Event
Summary
Earlier this year, some private industry security experts, in conjunction
with SecurityFocus.com, identified and exposed the security vulnerabilities
on Standard & Poor's Comstock boxes. TEC published the
story of this security faux pas earlier this month. After the story
was published, Standard & Poor's announced a certification program dubbed
Security Circle Program. The timing of the announcement
is uncanny enough to make users question the motivation of the announcement.
Market
Impact
In a recent press release, S&P said that, "Standard & Poor's Security
Circle Icon identifies those companies that have voluntarily undergone
Standard & Poor's most stringent analytical review." When Standard & Poor's
own security track record is sub par, it is going to be hard for any savvy
users that have done their homework to take this certification seriously.
User
Recommendations
The fact that an organization is doling out security certifications, does
not mean that they understand security. The best way to judge if an organization
really understands security is by their track record and references. Security
is complex, and even the most careful of companies are at risk.
Rolling
out a security certification program, after having egregious security
vulnerabilities exposed, tends to provoke a lot of questions. Astute users
would naturally wonder if this wasn't a marketing ploy to "make clean"
a tarnished security record.

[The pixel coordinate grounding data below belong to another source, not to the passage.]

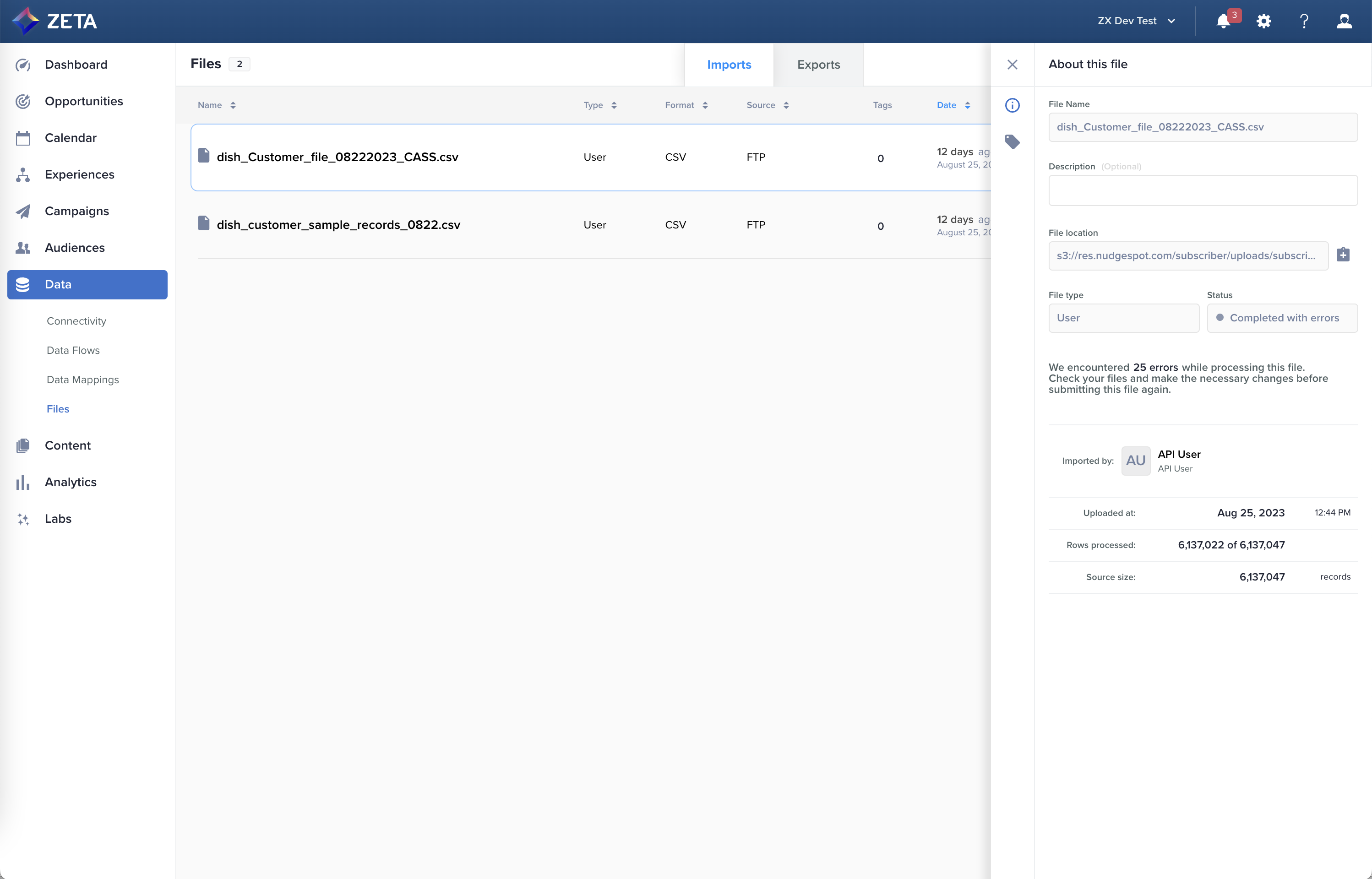The image size is (1372, 879).
Task: Open Campaigns in the sidebar
Action: pos(76,211)
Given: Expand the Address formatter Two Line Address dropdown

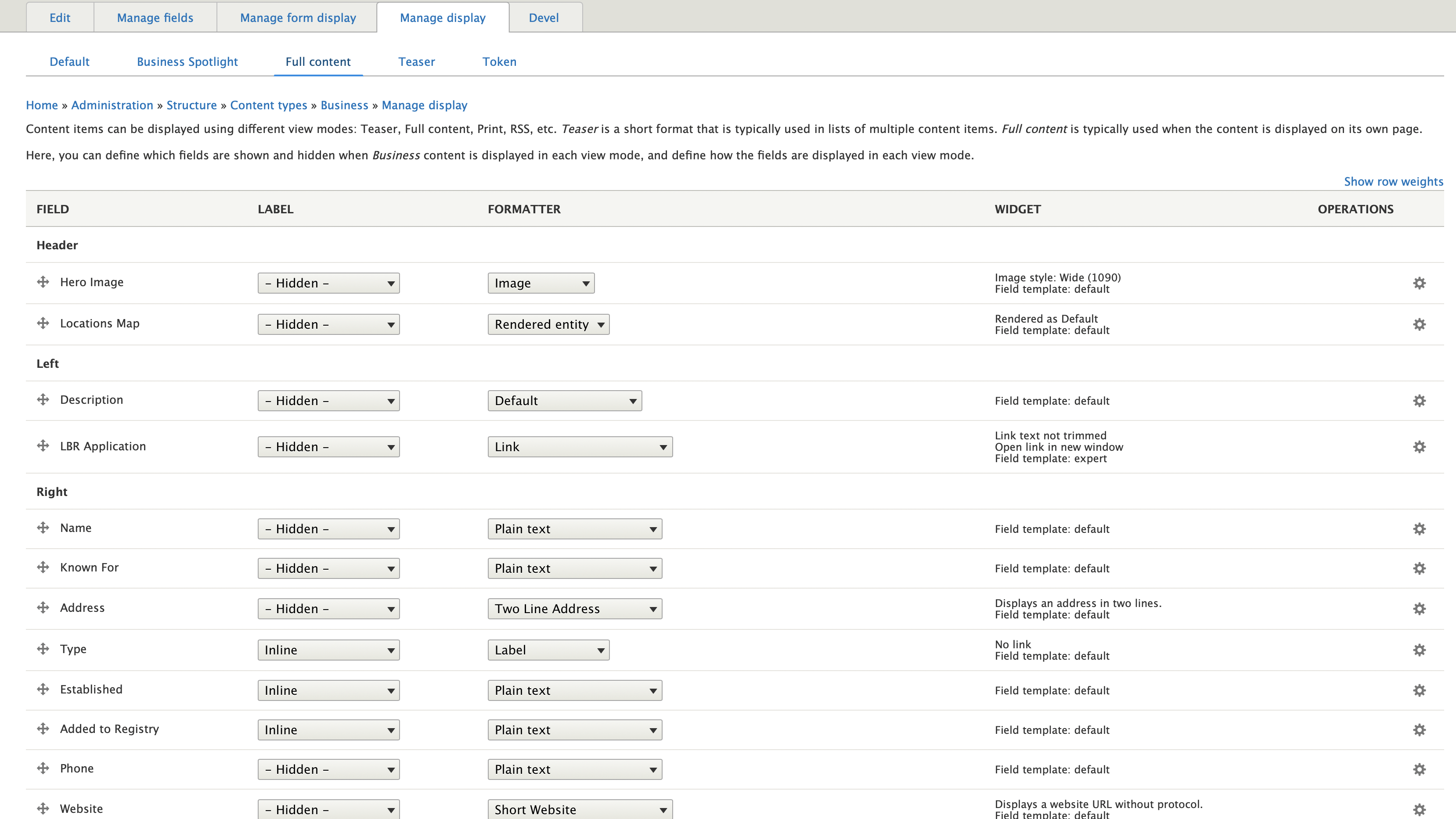Looking at the screenshot, I should [574, 609].
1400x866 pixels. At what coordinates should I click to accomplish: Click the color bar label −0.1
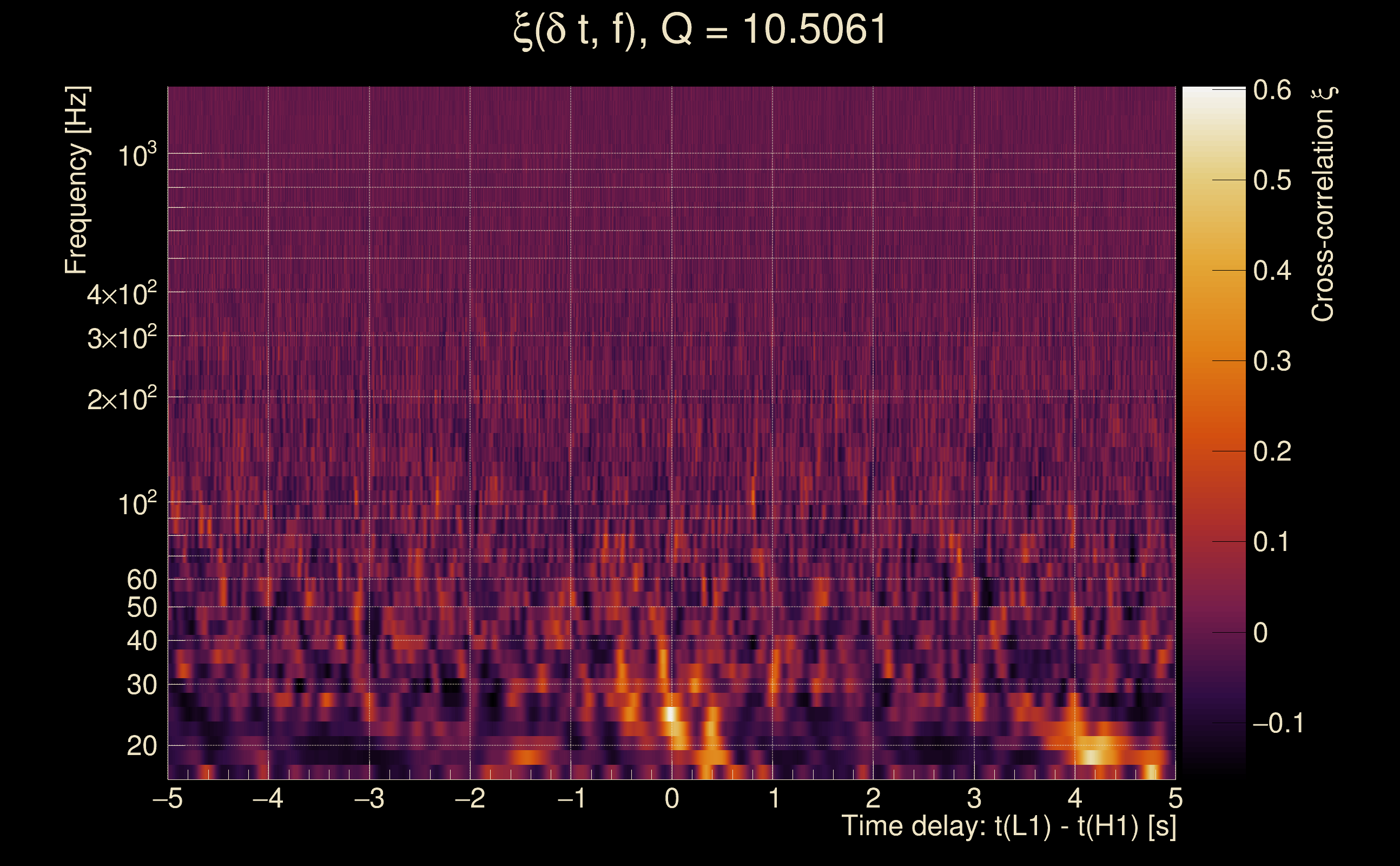[1278, 724]
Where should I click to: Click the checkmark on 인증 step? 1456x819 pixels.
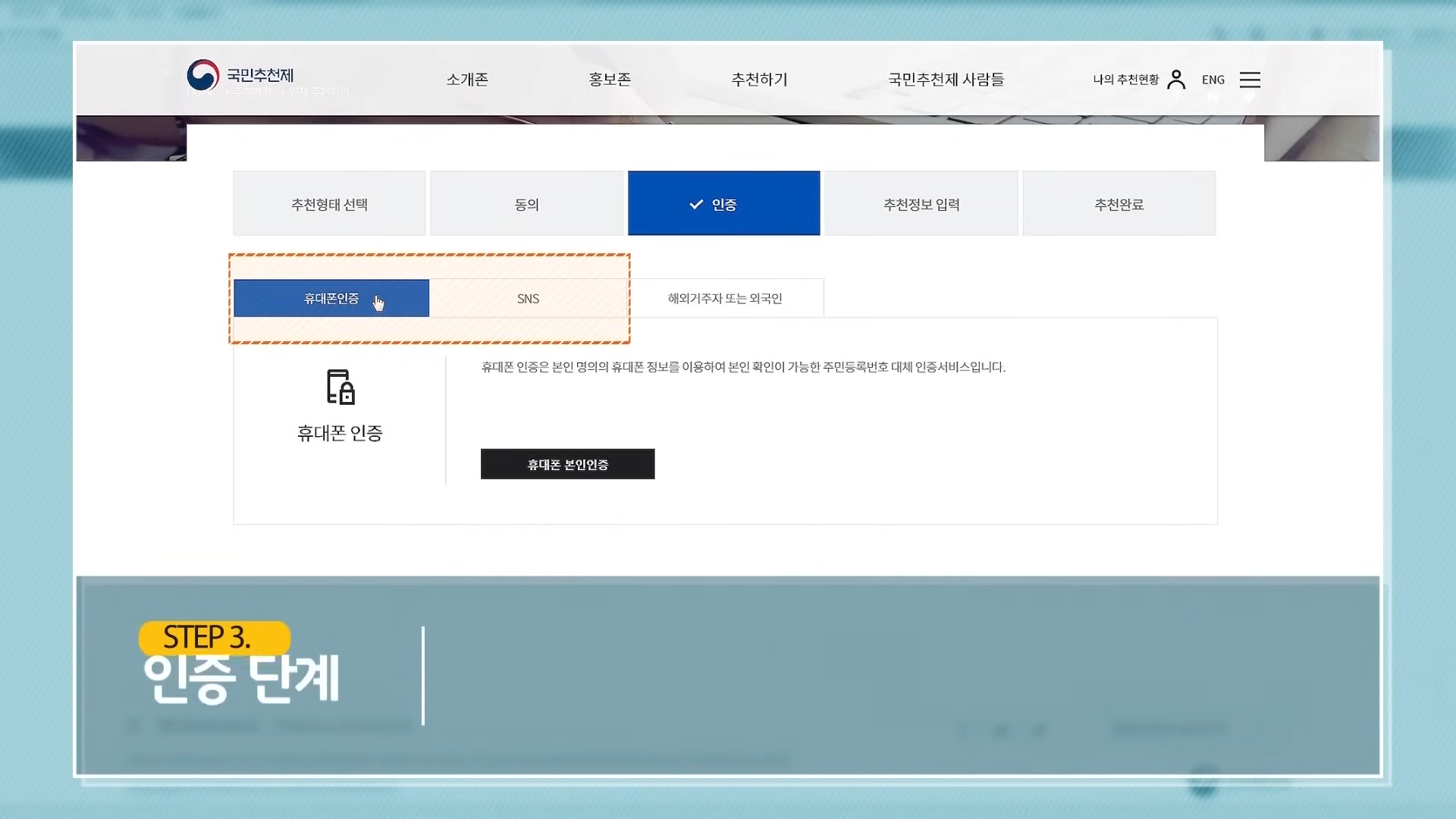[x=695, y=205]
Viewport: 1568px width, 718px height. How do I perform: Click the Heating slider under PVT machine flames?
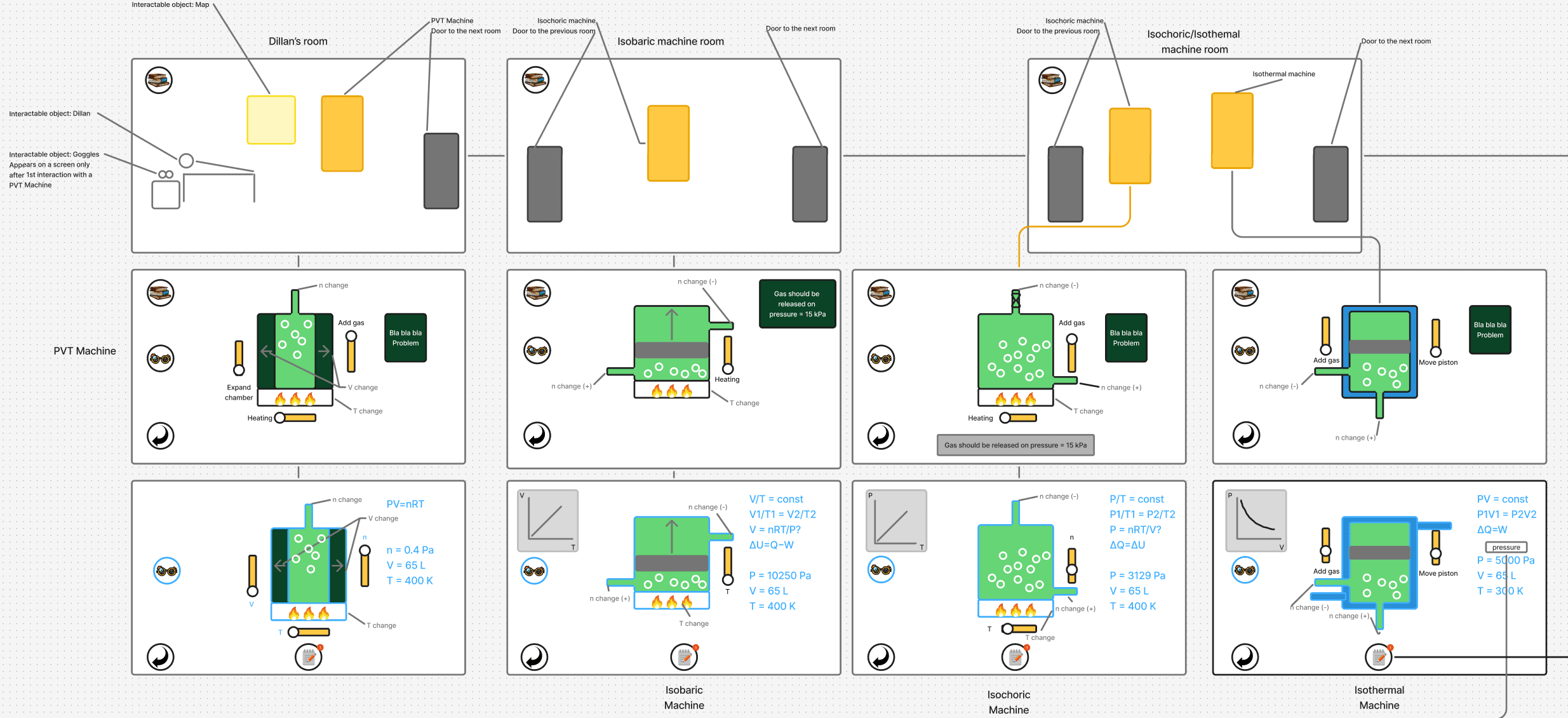click(295, 418)
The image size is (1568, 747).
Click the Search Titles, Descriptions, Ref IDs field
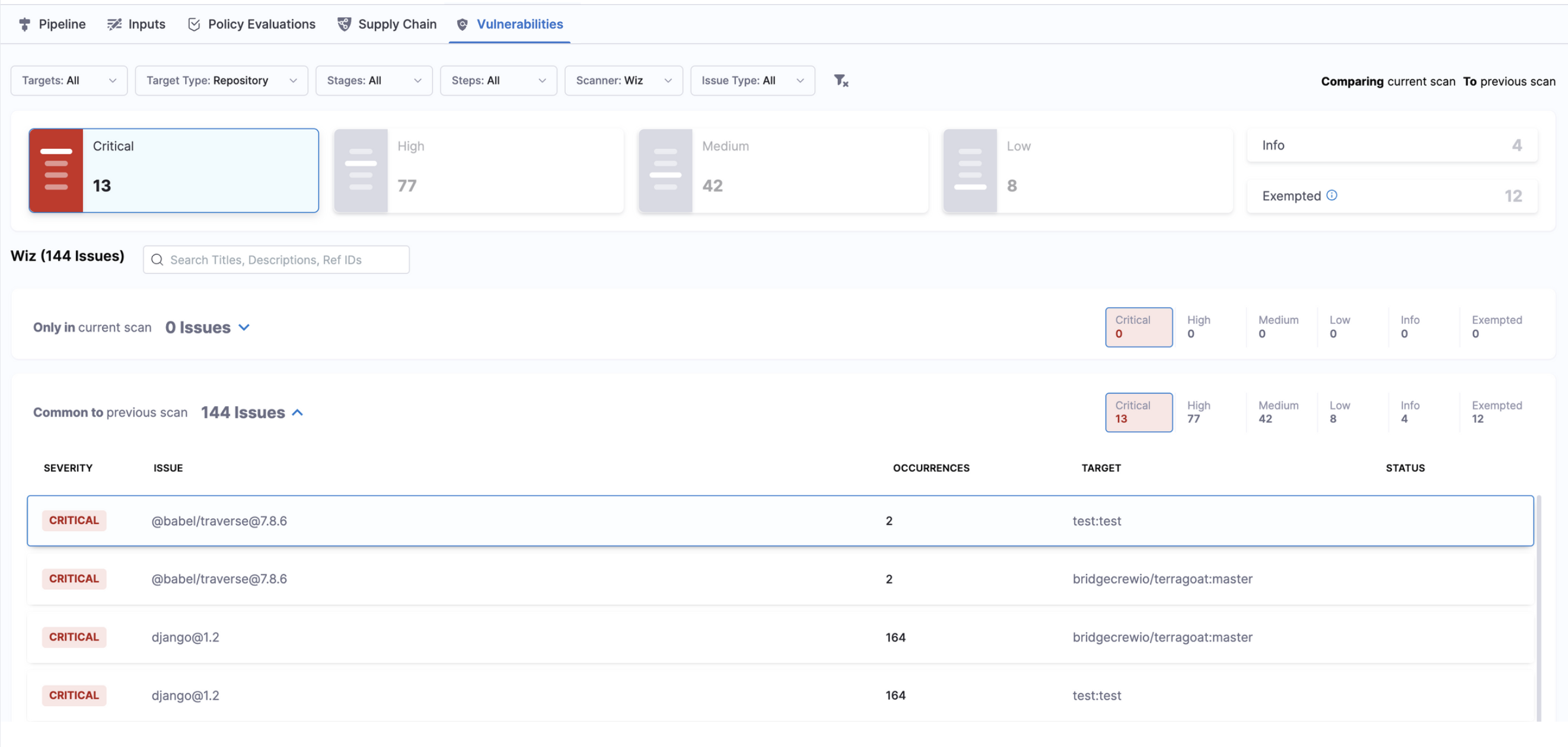tap(286, 260)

If it is a marketing ploy, it's the wrong
approach. If it's not a marketing ploy, it's an incredibly poor choice
of timing. If S&P has a valid and robust security certification to offer,
their program will reap more clients if they can first prove that they
understand how to secure and certify themselves, and their existing customers.
What
is the best thing a company can do when it has made an egregious security
mistake? How can a company restore its tarnished reputation? The best
way is to admit the mistake, apologize for it, and detail a plan of action
that they are taking to recover from it. The recovery plan should prevent
like incidents from happening in the future. Detailing the recovery plan
to analysts and current customers can only help build a credibility case
for improved security in the future.
Make
sure you understand the motivation of security certifications before accepting
them as truth. The best kind of certification is one from a distant third-party.
Even then though, savvy users will ask the question, "Is there anyone
from the distant third-party company sitting on the board of the certifying
organization." Being aware of potential conflicts of interest is a way
for companies to protect themselves.